Walter Waltenberg diz que não consegue ver mais sentido em prender ninguém

Após mais de 30 anos de magistratura, não consigo ver mais sentido em prender ninguém

Durante anos, tive a sorte de mandar prender pessoas ora nos fundos da delegacia em Rolim de Moura, ora no centro de correição da Polícia Militar. Nos dois lugares, a tônica sempre foi uma maioria de pessoas decentes, capazes de transmitir algum valor ético àqueles para quem a lei impôs cerceamento temporário da Liberdade.

Temos sido pródigos em decretar prisões temporárias, mas já não nos perguntamos mais sobre a utilidade disso. Talv o revermos os conceitos de eficácia e eficiência e os conciliarmos na prática.

É absolutamente certo que, quando mandamos alguém para a prisão, com o modelo que temos hoje, estamos simplesmente oferecendo mão de obra para as organizações criminosas que não só comandam as ações nas penitenciárias, como impõem sua própria lei. Quem não obedece a seu comando não tem espaço ali.
A consequência mais suave da desobediência é a degradação do caráter, pela perda da dignidade, com práticas obscenas de toda ordem.

Após mais de 30 anos de magistratura, não consigo ver mais sentido em prender ninguém. A prisão é algo que se opõe hoje à solução de um problema social e a possibilidade de ressocialização é pura utopia diante da realidade carcerária.
Nos dias atuais, só faz sentido prender como instrumento de vingança, como se ao preso importasse mesmo se está dentro ou fora das grades. Após ser inserido em uma das muitas facções que habitam nossas prisões, o preso adquire os valores daquela sociedade criminosa, e passa a agir de acordo com esses valores. As sucessivas condenações por assalto, estupro, homicídio são como graduações que qualificam o preso, cada vez mais, na hierarquia do crime. Já não somos mais os seus algozes. Somos aqueles que validam os feitos que os tornam cada vez mais poderosos.
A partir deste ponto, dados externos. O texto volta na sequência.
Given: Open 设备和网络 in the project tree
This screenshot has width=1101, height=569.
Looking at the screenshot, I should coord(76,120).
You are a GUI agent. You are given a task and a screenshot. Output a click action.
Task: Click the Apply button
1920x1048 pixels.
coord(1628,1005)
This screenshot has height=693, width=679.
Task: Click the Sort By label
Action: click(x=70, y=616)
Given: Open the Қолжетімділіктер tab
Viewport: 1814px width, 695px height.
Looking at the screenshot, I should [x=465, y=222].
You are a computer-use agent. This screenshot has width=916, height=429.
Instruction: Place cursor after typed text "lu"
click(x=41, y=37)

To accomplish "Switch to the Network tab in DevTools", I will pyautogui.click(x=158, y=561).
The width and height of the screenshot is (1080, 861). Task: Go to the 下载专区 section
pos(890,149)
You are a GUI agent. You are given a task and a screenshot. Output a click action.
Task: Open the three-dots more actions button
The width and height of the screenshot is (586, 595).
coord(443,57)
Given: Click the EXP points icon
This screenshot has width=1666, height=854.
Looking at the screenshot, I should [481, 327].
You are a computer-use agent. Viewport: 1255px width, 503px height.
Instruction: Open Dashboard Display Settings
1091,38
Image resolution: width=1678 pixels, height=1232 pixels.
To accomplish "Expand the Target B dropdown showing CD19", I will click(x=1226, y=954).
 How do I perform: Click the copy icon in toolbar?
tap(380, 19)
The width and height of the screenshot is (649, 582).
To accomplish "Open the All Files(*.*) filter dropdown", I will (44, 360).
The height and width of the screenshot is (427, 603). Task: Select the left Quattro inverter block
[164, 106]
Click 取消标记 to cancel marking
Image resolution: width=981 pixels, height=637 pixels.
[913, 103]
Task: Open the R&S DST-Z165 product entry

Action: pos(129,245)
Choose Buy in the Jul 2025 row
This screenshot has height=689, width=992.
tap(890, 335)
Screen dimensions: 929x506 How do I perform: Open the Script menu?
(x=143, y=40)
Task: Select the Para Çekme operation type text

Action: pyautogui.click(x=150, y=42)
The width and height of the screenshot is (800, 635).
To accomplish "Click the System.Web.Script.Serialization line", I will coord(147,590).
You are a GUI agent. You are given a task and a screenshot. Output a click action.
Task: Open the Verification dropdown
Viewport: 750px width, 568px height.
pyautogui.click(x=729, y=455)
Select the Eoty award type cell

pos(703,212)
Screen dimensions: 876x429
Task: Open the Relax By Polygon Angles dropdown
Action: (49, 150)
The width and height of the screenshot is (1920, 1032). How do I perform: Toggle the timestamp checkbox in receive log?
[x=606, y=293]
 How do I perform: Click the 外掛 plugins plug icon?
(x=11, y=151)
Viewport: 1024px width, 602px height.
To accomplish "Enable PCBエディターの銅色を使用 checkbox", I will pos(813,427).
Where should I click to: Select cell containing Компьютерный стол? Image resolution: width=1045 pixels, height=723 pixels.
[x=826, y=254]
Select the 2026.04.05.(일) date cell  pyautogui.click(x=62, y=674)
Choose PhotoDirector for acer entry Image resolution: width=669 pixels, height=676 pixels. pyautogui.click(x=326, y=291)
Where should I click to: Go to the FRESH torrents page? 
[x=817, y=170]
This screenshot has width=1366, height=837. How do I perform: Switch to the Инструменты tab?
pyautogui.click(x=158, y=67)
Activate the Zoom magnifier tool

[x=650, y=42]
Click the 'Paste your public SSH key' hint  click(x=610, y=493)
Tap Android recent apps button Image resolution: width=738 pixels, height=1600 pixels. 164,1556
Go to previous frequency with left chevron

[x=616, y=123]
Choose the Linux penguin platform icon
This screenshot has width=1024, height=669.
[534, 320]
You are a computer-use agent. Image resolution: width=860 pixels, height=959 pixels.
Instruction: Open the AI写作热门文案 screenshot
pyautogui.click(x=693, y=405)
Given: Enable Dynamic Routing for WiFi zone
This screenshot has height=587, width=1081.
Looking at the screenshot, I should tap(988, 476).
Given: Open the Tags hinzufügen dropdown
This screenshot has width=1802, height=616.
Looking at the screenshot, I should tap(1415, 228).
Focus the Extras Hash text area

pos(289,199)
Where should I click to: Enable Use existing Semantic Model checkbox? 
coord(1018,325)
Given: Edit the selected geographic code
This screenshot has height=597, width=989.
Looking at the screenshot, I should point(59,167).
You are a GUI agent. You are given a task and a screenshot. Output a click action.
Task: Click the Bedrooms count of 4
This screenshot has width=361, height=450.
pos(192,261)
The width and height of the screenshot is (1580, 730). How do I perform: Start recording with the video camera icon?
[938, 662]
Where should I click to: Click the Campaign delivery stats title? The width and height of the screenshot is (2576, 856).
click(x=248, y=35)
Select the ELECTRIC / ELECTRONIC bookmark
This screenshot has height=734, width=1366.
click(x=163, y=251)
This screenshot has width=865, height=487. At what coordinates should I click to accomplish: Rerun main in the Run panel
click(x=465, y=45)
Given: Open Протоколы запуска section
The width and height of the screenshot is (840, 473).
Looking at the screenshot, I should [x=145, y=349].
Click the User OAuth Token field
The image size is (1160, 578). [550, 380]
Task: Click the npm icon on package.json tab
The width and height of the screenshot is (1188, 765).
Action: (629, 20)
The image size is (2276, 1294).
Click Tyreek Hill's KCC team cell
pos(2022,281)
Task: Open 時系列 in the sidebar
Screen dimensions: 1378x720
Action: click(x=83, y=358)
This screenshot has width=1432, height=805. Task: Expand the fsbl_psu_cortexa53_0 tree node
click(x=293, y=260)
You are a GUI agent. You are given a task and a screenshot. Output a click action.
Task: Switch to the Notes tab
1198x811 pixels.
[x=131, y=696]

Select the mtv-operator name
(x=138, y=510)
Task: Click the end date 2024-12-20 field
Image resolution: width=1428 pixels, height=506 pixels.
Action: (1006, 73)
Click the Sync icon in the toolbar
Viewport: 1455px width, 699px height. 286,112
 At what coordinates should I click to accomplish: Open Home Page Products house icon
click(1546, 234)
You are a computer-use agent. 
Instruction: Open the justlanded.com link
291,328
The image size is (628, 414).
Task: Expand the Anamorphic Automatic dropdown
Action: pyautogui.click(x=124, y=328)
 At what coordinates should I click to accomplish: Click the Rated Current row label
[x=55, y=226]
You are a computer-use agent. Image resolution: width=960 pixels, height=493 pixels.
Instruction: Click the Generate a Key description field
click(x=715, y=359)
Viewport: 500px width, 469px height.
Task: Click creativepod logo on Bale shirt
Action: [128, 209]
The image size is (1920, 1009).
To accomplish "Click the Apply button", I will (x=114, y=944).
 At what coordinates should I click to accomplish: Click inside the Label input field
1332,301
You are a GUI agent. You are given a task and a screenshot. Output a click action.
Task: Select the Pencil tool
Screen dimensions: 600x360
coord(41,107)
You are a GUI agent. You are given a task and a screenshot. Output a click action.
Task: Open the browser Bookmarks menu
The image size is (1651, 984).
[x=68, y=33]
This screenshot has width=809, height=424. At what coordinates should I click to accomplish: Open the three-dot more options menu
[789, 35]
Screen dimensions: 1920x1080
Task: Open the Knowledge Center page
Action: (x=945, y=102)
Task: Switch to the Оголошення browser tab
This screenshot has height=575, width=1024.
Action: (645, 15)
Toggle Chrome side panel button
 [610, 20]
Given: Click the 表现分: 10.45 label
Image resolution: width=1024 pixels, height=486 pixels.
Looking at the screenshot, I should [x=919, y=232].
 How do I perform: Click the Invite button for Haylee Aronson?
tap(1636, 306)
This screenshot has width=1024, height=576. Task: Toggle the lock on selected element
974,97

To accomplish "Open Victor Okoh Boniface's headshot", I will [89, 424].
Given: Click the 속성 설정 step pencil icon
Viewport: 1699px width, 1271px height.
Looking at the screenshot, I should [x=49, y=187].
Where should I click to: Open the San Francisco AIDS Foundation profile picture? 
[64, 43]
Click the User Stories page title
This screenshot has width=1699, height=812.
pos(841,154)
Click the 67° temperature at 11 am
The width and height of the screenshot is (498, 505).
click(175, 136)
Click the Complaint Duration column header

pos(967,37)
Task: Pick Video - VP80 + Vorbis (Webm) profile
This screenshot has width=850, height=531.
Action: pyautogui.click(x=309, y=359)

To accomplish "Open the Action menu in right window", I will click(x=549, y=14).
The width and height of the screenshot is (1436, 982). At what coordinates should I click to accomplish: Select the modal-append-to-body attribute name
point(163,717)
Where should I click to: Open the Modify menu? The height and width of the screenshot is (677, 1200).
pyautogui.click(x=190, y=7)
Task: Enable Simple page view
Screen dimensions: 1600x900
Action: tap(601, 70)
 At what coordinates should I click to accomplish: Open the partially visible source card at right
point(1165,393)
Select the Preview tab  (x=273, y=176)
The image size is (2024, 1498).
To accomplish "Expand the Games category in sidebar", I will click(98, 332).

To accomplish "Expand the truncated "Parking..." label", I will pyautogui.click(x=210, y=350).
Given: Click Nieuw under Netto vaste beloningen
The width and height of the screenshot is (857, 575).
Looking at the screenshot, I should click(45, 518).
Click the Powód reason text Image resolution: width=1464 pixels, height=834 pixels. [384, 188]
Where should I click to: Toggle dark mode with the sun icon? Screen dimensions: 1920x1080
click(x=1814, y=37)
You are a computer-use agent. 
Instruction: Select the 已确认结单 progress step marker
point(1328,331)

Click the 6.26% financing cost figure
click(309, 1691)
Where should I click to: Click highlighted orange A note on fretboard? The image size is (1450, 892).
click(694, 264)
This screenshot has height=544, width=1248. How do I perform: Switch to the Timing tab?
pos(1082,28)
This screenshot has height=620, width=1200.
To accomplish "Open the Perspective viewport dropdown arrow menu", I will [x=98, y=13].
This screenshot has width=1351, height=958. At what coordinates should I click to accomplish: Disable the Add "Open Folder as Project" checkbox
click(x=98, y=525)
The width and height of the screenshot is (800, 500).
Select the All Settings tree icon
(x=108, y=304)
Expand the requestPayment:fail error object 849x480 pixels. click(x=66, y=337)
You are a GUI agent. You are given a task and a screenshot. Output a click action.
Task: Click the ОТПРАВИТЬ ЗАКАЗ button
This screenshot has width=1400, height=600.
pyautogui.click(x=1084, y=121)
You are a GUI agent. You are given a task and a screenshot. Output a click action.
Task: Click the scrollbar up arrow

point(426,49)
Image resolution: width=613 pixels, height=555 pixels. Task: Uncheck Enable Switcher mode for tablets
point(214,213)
Não podemos mais servir como instrumento de vingança de uma sociedade que não sabe mais o que fazer com aqueles que se voltam à prática do crime. Na aflição do cumprimento de metas, na angústia da Justiça tardia, na impotência dos presídios superlotados, já não olhamos mais nos olhos dos nossos presos. Chego a pensar que não os olhamos mais de vergonha, por termos tido a coragem de contribuir com o crescimento, dia após dia, das fantasticamente prósperas companhias do crime.

Haverá um dia em que nos recusaremos a jogar nossos presos nos calabouços medievais sem qualquer propósito? Haverá um dia em que diremos não à superlotação  dos presídios?
Eu não tenho uma resposta pronta para essas questões, mas eu estou absolutamente convencido de que fazer o reencontro do preso com alguma dignidade pode ser o início de um tempo diferente, onde se possa vislumbrar como possível a reinserção na sociedade ética, onde, por enquanto, somos maioria.

Por ora, cada um de nós, magistrados, talvez possa fazer o exercício simples de se perguntar o propósito do decreto que está a assinar. Talvez chegue um dia em que tenhamos a coragem de dizer que não vamos mais superlotar os presídios, simplesmente porque não há prisão que dure para sempre. A estrutura vergonhosa que existe nos moldes atuais, recebe o preso no primeiro grau e o devolve pós-graduado em tudo o que nos causa mais repulsa e, principalmente, um resto de ser humano, sem os valores que o tornam reconhecível como tal.

Observar de verdade a Lei das Execuções Penais talvez seja um bom começo.